WHAT NEEDS TO BE DONE: Extract, exactly as written, each line from the start of the records below to the line containing "This screenshot has width=1024, height=791.", both ends included; drop the pictures.

=== Begin Enclosure ===

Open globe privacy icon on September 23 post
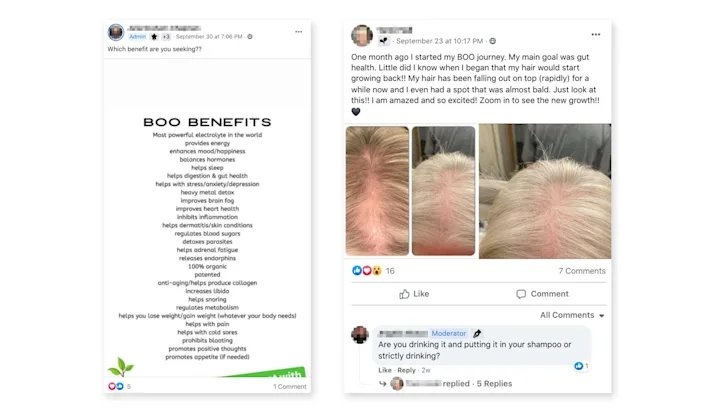The image size is (705, 409). 493,41
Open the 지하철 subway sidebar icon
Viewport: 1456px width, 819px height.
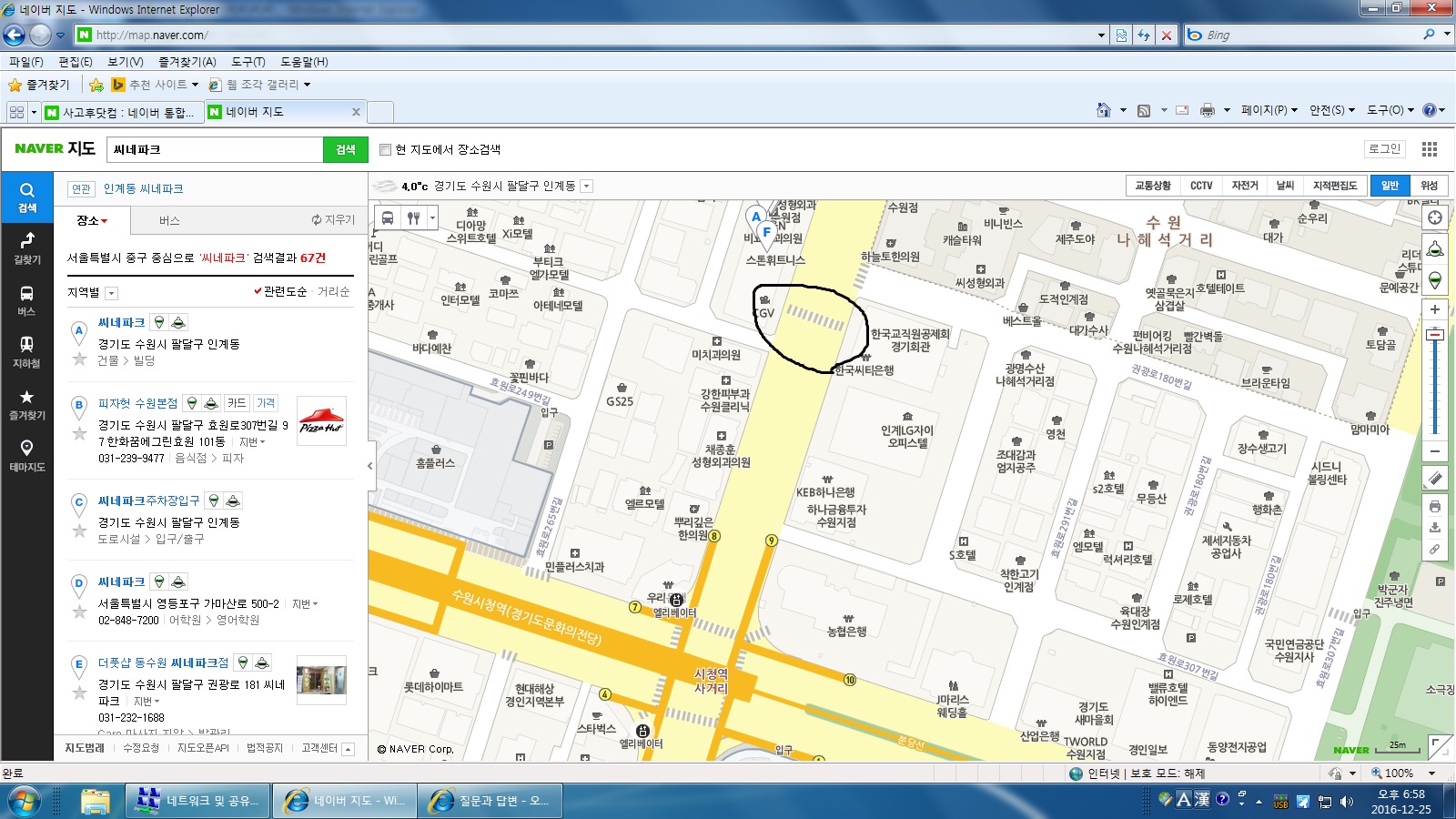click(x=26, y=350)
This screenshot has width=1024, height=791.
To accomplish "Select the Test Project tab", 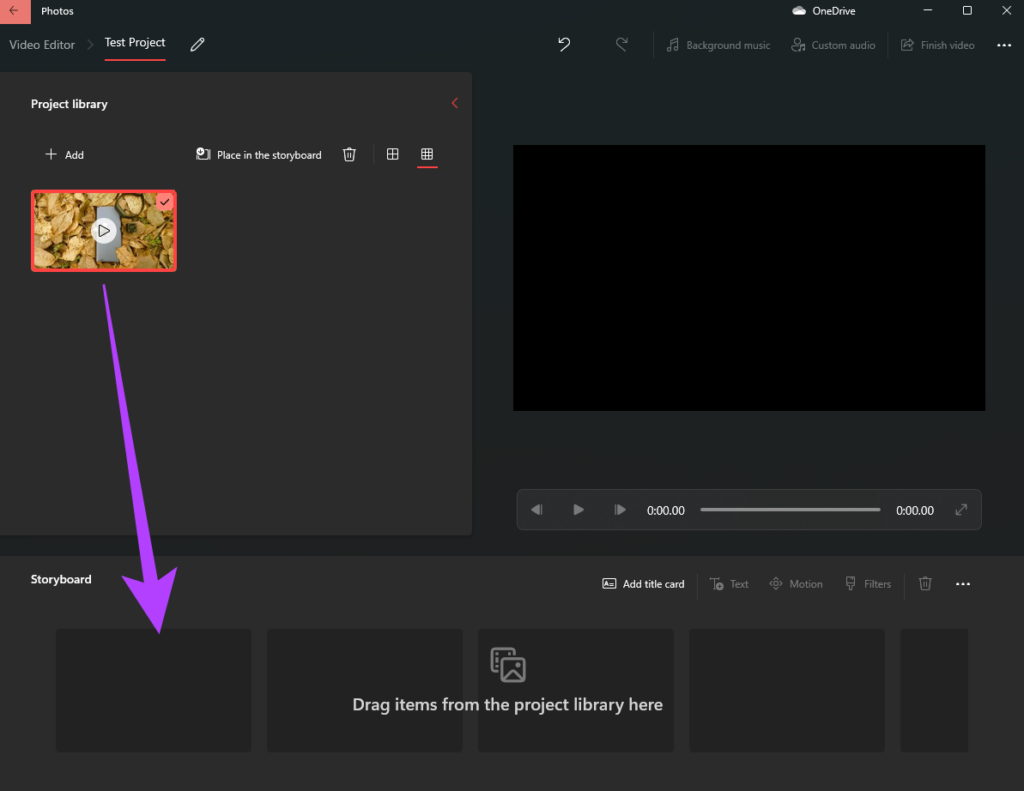I will [x=134, y=43].
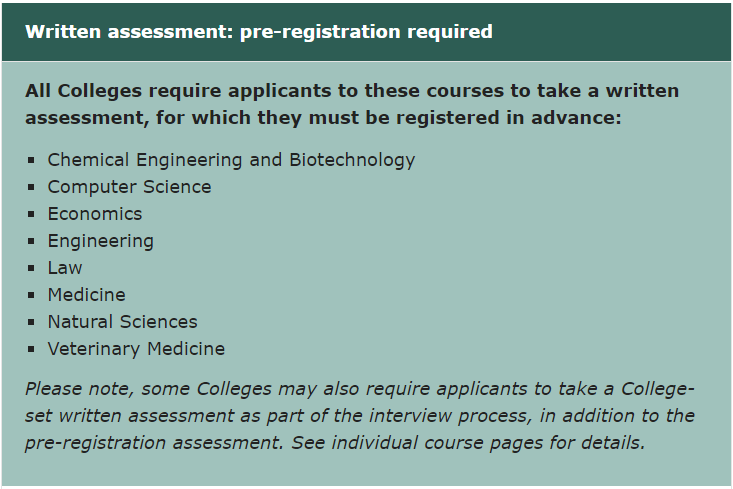
Task: Click the square bullet before Economics
Action: tap(32, 214)
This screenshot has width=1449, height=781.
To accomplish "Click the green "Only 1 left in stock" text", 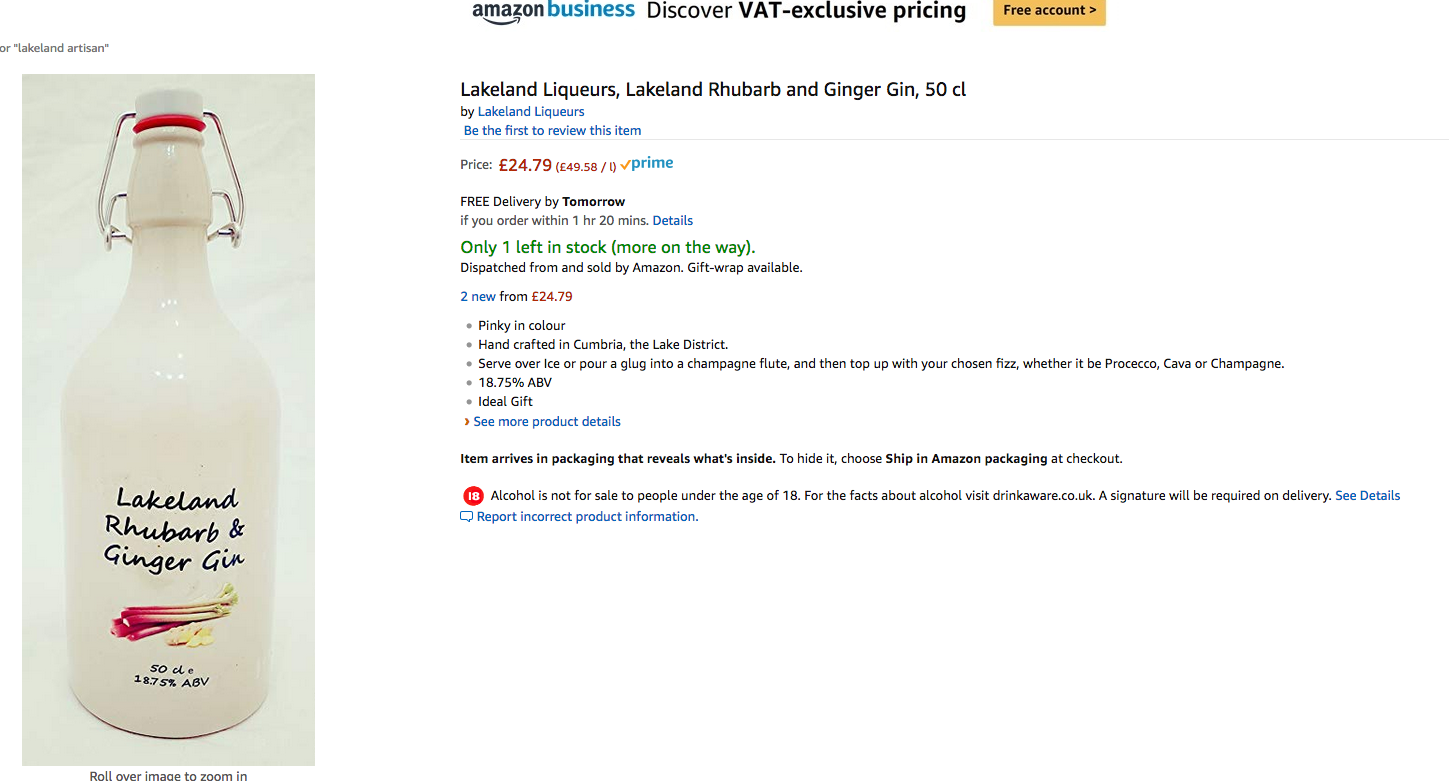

=== End Enclosure ===

WRITTEN REPLY:
Open globe privacy icon on September 23 post
The image size is (705, 409). 493,41
Open the 지하철 subway sidebar icon
Viewport: 1456px width, 819px height.
click(x=26, y=350)
This screenshot has width=1024, height=791.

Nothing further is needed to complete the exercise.